Element and text location data
»»
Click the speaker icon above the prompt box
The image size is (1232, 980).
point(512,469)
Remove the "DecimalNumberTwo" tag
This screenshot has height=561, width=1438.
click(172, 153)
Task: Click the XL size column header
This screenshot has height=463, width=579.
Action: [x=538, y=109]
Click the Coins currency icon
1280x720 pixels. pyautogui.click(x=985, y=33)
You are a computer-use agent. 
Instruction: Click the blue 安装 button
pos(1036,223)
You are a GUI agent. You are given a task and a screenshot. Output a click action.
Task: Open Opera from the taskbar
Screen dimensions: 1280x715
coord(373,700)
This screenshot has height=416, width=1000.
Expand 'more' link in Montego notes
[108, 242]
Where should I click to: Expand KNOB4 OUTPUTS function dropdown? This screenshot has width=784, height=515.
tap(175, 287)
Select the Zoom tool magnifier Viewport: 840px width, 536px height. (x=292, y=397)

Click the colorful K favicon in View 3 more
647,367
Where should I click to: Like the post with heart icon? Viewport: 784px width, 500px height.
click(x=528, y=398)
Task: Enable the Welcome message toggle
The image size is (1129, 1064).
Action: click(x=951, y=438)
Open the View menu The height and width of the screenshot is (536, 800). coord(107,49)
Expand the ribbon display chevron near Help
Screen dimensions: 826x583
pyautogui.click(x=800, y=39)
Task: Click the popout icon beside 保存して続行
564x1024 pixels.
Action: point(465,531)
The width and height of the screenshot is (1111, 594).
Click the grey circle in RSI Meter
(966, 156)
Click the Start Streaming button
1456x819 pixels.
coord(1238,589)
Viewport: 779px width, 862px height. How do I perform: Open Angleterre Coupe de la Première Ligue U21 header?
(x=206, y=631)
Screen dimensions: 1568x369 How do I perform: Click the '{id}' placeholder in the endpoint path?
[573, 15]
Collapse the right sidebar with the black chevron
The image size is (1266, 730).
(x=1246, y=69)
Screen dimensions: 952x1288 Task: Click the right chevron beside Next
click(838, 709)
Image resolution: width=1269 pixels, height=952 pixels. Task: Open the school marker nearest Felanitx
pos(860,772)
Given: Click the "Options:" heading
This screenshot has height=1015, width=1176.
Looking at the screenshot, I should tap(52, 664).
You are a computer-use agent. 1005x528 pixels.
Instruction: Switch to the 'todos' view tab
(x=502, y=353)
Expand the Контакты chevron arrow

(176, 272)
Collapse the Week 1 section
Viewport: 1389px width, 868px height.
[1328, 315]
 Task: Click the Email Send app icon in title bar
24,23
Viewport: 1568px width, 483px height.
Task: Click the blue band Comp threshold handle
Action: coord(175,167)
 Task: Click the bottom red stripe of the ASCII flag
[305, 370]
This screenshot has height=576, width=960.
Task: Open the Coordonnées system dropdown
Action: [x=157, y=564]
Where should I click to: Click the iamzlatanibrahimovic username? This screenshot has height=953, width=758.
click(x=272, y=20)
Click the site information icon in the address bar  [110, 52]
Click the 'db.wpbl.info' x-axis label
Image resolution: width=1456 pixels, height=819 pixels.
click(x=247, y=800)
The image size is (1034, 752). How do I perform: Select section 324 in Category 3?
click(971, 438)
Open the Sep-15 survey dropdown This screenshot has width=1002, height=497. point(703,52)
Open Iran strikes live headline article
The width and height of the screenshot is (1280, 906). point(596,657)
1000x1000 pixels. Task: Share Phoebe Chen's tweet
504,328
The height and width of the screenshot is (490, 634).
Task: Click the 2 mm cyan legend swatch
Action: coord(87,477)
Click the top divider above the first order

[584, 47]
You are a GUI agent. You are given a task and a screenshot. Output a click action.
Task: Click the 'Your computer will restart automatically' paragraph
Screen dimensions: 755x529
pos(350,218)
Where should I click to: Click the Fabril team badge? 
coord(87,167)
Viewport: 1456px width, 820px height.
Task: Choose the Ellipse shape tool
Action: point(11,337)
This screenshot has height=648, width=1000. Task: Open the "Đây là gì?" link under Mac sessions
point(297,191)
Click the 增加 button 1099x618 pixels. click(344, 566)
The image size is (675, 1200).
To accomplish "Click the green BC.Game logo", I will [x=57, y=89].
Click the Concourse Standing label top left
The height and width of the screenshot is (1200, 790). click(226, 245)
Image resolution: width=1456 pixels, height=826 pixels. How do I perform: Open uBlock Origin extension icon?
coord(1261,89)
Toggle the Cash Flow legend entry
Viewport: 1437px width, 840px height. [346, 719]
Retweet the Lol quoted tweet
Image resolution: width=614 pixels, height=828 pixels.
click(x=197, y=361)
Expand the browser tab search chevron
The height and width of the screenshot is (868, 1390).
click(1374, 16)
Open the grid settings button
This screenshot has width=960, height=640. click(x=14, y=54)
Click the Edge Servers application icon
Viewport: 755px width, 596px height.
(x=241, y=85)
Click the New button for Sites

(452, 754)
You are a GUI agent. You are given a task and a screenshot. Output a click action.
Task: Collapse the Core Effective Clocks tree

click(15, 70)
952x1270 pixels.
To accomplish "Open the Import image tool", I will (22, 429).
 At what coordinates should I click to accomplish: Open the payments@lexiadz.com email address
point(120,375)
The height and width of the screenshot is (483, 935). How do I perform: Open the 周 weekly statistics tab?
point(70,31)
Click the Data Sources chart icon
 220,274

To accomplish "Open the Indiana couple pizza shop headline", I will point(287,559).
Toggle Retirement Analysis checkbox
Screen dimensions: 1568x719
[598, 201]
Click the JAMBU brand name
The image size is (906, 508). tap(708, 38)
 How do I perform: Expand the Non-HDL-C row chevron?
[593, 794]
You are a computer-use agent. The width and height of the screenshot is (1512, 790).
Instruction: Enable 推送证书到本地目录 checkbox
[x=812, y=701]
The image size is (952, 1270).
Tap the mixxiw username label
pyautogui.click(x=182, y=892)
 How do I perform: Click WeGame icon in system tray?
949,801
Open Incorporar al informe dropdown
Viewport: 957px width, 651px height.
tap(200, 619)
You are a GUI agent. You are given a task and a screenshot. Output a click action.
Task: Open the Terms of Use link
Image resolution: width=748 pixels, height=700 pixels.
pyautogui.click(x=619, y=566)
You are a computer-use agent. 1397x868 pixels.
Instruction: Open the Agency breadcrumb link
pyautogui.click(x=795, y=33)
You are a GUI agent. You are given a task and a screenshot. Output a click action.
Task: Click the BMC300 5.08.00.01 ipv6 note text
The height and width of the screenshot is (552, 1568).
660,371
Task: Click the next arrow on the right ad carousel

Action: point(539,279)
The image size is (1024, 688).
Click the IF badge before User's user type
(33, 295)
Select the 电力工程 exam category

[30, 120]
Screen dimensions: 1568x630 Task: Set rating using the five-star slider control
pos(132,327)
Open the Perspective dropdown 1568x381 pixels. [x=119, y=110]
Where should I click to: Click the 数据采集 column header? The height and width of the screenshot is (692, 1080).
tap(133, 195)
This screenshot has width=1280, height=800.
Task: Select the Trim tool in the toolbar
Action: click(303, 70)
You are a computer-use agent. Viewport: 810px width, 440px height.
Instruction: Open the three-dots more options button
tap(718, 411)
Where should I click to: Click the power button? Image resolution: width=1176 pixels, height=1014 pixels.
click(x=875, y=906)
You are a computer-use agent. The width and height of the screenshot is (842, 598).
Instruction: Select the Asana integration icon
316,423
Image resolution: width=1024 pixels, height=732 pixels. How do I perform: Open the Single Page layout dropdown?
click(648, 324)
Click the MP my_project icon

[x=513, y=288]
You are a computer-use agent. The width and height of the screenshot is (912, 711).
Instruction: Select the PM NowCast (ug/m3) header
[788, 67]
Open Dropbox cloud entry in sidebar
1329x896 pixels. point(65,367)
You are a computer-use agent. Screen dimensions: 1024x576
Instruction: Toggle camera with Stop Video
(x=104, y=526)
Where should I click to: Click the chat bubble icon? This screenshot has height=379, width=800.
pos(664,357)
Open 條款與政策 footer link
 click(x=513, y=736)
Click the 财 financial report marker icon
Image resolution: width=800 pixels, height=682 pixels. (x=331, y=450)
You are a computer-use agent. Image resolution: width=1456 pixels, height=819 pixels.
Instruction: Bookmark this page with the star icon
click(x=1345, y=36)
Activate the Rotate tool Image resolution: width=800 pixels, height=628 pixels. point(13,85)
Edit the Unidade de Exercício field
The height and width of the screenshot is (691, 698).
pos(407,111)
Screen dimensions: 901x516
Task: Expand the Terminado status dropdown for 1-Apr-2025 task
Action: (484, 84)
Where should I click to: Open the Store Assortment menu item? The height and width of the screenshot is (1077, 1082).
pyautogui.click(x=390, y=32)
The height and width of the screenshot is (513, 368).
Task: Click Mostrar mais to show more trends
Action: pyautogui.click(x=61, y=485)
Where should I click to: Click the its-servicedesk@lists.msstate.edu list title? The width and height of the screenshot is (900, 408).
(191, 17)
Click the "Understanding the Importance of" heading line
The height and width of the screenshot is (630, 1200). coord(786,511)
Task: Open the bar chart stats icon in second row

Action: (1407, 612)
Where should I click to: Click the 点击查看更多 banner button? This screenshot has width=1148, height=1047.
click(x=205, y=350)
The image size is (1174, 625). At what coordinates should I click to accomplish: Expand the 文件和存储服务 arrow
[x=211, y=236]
««
Give the stretch of lines from the one containing "Open the Sep-15" through the one containing "Action: coord(87,477)" as a JSON list of strings, one string per line, leaving out blank lines.

* [OUTPUT OF THE EXERCISE]
[
  "Open the Sep-15 survey dropdown This screenshot has width=1002, height=497. point(703,52)",
  "Open Iran strikes live headline article",
  "The width and height of the screenshot is (1280, 906). point(596,657)",
  "1000x1000 pixels. Task: Share Phoebe Chen's tweet",
  "504,328",
  "The height and width of the screenshot is (490, 634).",
  "Task: Click the 2 mm cyan legend swatch",
  "Action: coord(87,477)"
]